The minimum mass (M_min) is defined as follows:

$M_{\min }\left({\text{kg}}_{general}\right)=\frac{k{T}_c}{\alpha \times c^2}=\frac{1\left(\text{J}\cdot \text{s}\right)}{2\pi }\times {\left(\frac{m_p}{m_e}+\frac{4}{3}\right)}^{-1}=8.661556\text{E}-05$ (47)

The ratio between the mass of an electron and the minimum mass is defined as follows:

$m_{e\_general}\times \frac{\alpha c_{general}^2}{k{T}_{c\_general}}=2\pi \left(1\right)\times \frac{\pi }{q_{m\_general}{c}_{general}}=1.587219\text{E}+07$ (48)

The mass ratio of a proton to its minimum mass is defined as follows:

$m_{p\_general}\times \frac{\alpha c_{general}^2}{k{T}_{c\_general}}=\frac{2\pi \left(1\right)}{4.5\times e_{general}{c}_{general}}=2.914376\text{E}+10$ (49)

2.7. Symbol List for the Algorithms Used to Explain Our Empirical Equations

2.7.1. Algorithms for Making the First List

Equations (50) and (51) are important for making the first list.
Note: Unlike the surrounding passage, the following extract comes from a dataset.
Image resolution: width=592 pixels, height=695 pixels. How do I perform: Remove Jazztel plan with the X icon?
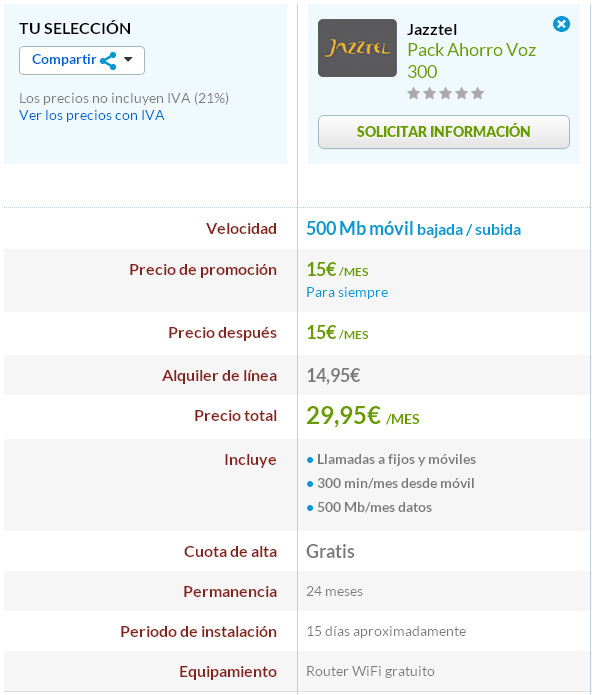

Using Equations (27)-(32), the following list can be obtained [14].

$\frac{h}{m_p}=\frac{h_{new}}{m_{p\_new}}=3.9614871\text{E}-07=\text{experimental result}$ (50)

$\frac{h}{m_e}=\frac{h_{new}}{m_{e\_new}}=7.2738951\text{E}-04=\text{experimental result}$ (51)
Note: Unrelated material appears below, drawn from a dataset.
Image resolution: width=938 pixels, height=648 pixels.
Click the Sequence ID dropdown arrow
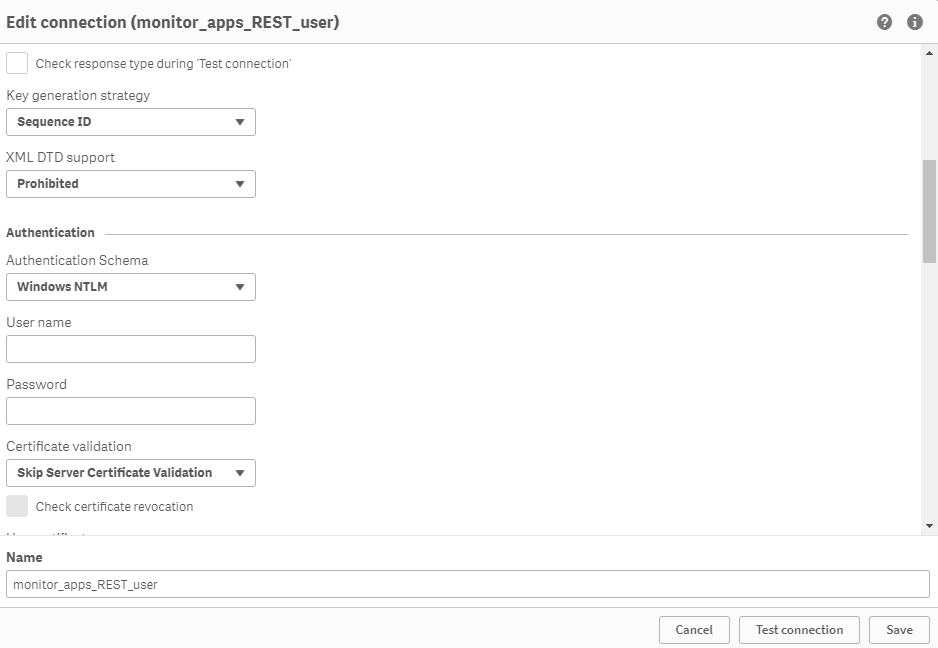pos(240,122)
$e_{new}c\left(\text{A}\cdot \text{m}\right)=\frac{1}{4.5}\times \frac{h}{m_p}\times {\left(\frac{m_p}{m_e}+\frac{4}{3}\right)}^{-1}\left(\text{A}\cdot \text{m}\right)=4.79095067\text{E}-11\left(\text{A}\cdot \text{m}\right)$ (52)

$q_{m\_new}c\left(\text{V}\cdot \text{m}\right)=\pi \times \frac{h}{m_e}\times {\left(\frac{m_p}{m_e}+\frac{4}{3}\right)}^{-1}\left(\text{V}\cdot \text{m}\right)=1.24363481\text{E}-06\left(\text{V}\cdot \text{m}\right)$ (53)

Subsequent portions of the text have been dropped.